A estreia de Portugal no Camel Trophy deu-se em 1983, na edição do Zaire. Juntamente com Pedro Vilas-Boas, Manuel Marques Pinto defendeu a bandeira nacional em todas as situações, incluindo quando o veículo onde seguiam se despistou e o obrigou a conduzir alguns dias com um tornozelo ligado e com dores.
Este é o seu testemunho, de uma participação numa aventura que não se esquece:
“O meu contacto com o Camel Trophy foi por mero acaso, ao comprar tabaco numa tabacaria de Campo de Ourique que tinha, no balcão, um prospecto de anúncio e convite à inscrição numa prova a realizar em 1983.
O amigo com quem tinha almoçado – o jornalista desportivo, ligado ao automobilismo há longa data, Augusto Vilela – entusiasmou-me dizendo que com a experiência de várias comissões em África e por fazer Todo-o-Terreno na caça, seria interessante concorrer. Creio que ele próprio tirou o prospecto e mo entregou, para preencher e enviar.
Enviei, e passadas umas semanas recebo um telefonema perguntando pela minha disponibilidade para dentro de alguns dias me deslocar às Canárias, onde se realizaria uma prova de selecção.
Confesso que a minha primeira impressão foi de que algum amigo estaria a brincar e, após a primeira surpresa, pedi à pessoa que se identificasse e me desse o seu número de telefone.
Confirmei que tudo era verdade e lá fui a uma reunião que, segundo creio, decorreu no Correio da Manhã para acertarem os pormenores e conhecer os outros sete seleccionados.
Na Gran Canária encontrámos os oito selecionados de Espanha numa prova realizada numa pista de provas onde o único obstáculo que achei dificil – dado o tempo de percurso ser primordial – foi uma descida íngreme a acabar em curva e ter de sair “alinhado” para uma travessia de ponte de duas traves sem guias.
Foram seleccionados quatro Portugueses e quatro Espanhóis. Fomos mais tarde fazer a segunda prova em Inglaterra, no campo de treino da Land Rover perto de Birmingham, e que serviria de ordenação final para efectivos e suplentes.
Mantive sempre o resultado tão confidencial quanto possível, para evitar as piadas de amigos, até que o Correio da Manhã começou a falar no assunto, promoveu um beberete de apresentação e aí lá tive de aturar as piadas dos amigos e as preocupações da famíla, principalmente por o Zaire (na altura) já não ser um território sem problemas de segurança.

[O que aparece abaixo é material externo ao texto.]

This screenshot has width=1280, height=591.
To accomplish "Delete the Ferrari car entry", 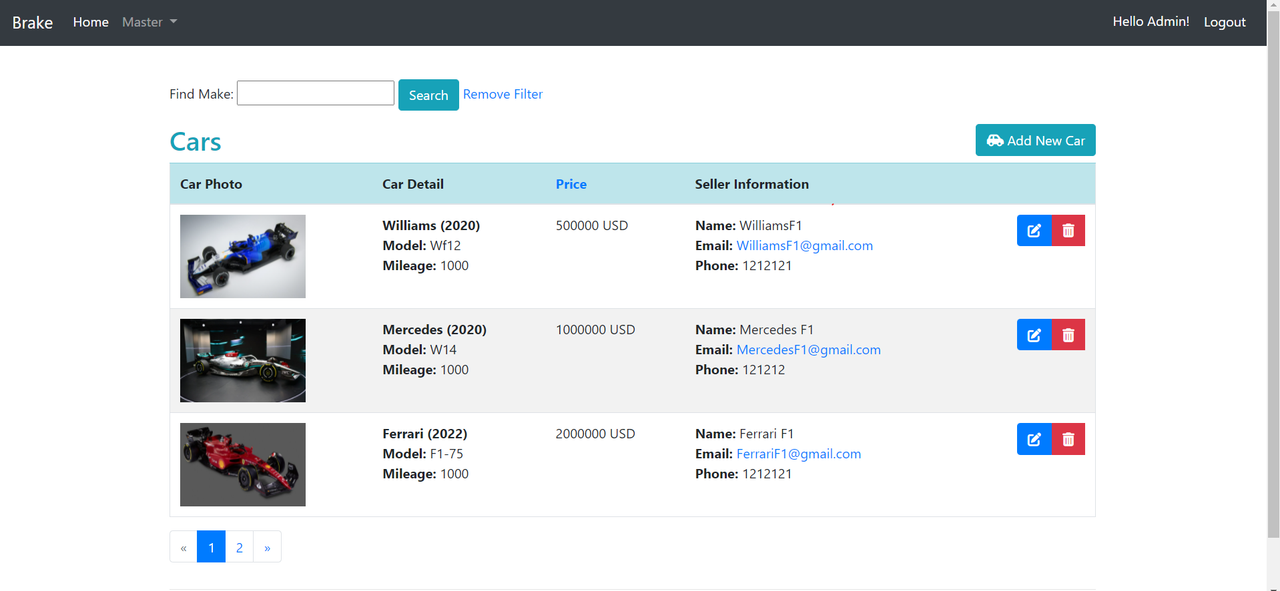I will pyautogui.click(x=1068, y=439).
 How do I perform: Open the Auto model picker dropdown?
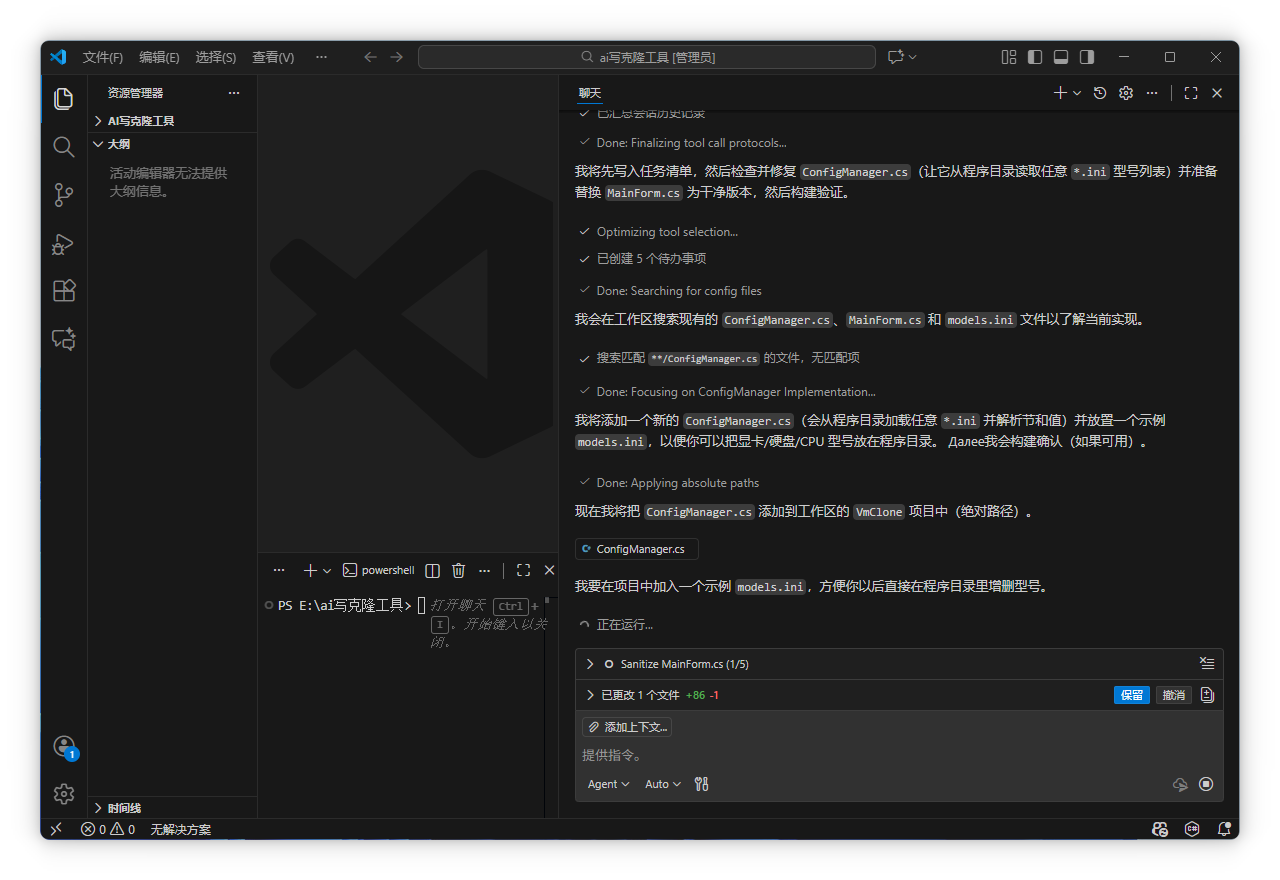click(662, 784)
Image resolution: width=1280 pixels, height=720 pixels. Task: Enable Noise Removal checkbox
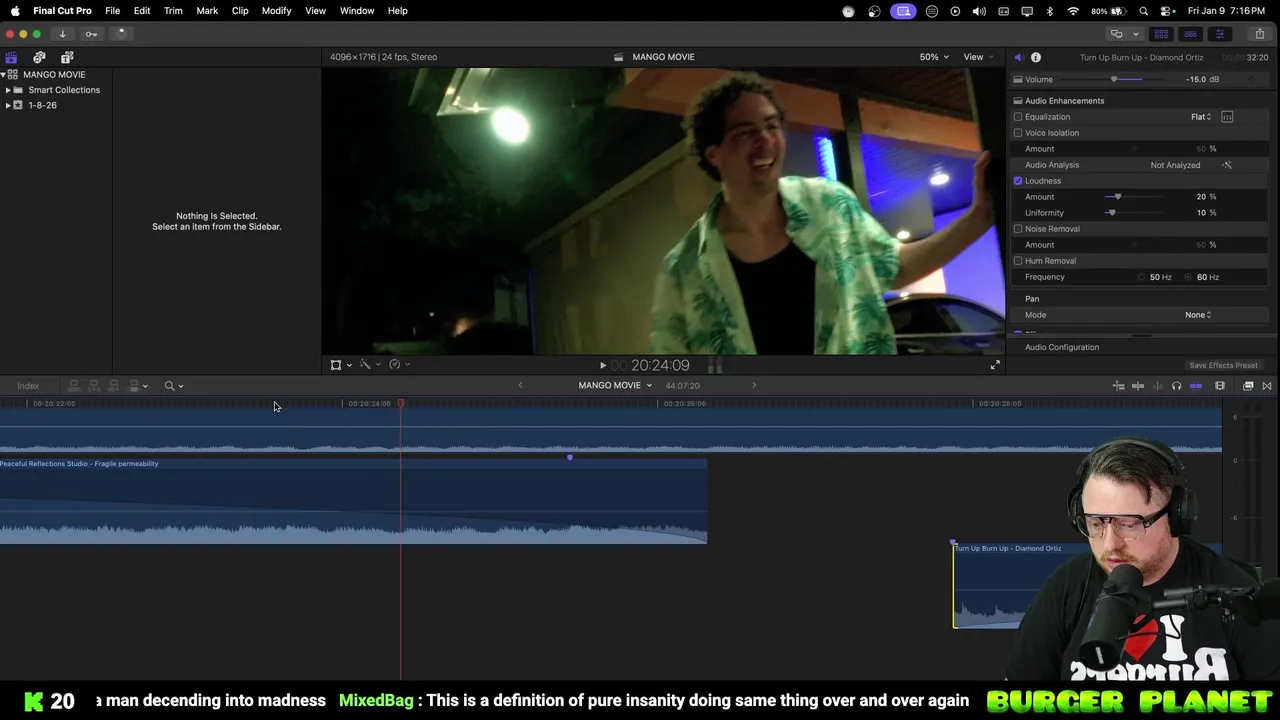(x=1018, y=229)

Sobre a prova em si, cujo trajecto e percalços são mais ou menos conhecidos, como o incêndio de uma viatura de jornalistas, mantenho apenas na memória a dor que foi suportar guiar durante 2 ou 3 dias com o tornozelo esquerdo ligado, devido a uma queda numa noite de chuva tropical e terreno completamente enlameado. Graças às bisnagas de pomada que o médico me deu, e que eu ia aplicando sempre que podia, consegui acabar a prova fazendo os turnos que me competiam.
Lembro-me que fomos acompanhados no Zaire por um chefe de redacção do Correio da Manhã, e que esse jornal publicou quase todos os dias da prova uns artigos com fotos. Esse chefe de redacção do Correio da Manhã foi evacuado, ainda durante a prova, por motivos de saúde.
Como apreciação da prova, globalmente continuo a pensar que é extremamente difícil reunir num grupo tão heteregéneo um conjunto de homens que criaram uma empatia e solidariedade que se manifestou sempre, desde os pequenos pormenores às decisões tomadas durante a prova e até aquando da capotagem da nossa viatura.
Creio que as experiências vividas por outros participantes, e noutras provas, possam e devam ser diferentes. Contudo, em relação à expectativa que tinha ao iniciar, posso afirmar que a grande maioria deve ter acabado sem se sentir minimamente defraudado, e até com um sentimento de a realidade ter suplantado a expectativa inicial.
Termino, lamentando que não se possa realizar um Camel Trophy para Veteranos, pois com os meus actuais quase 67 anos ainda era capaz de me inscrever.”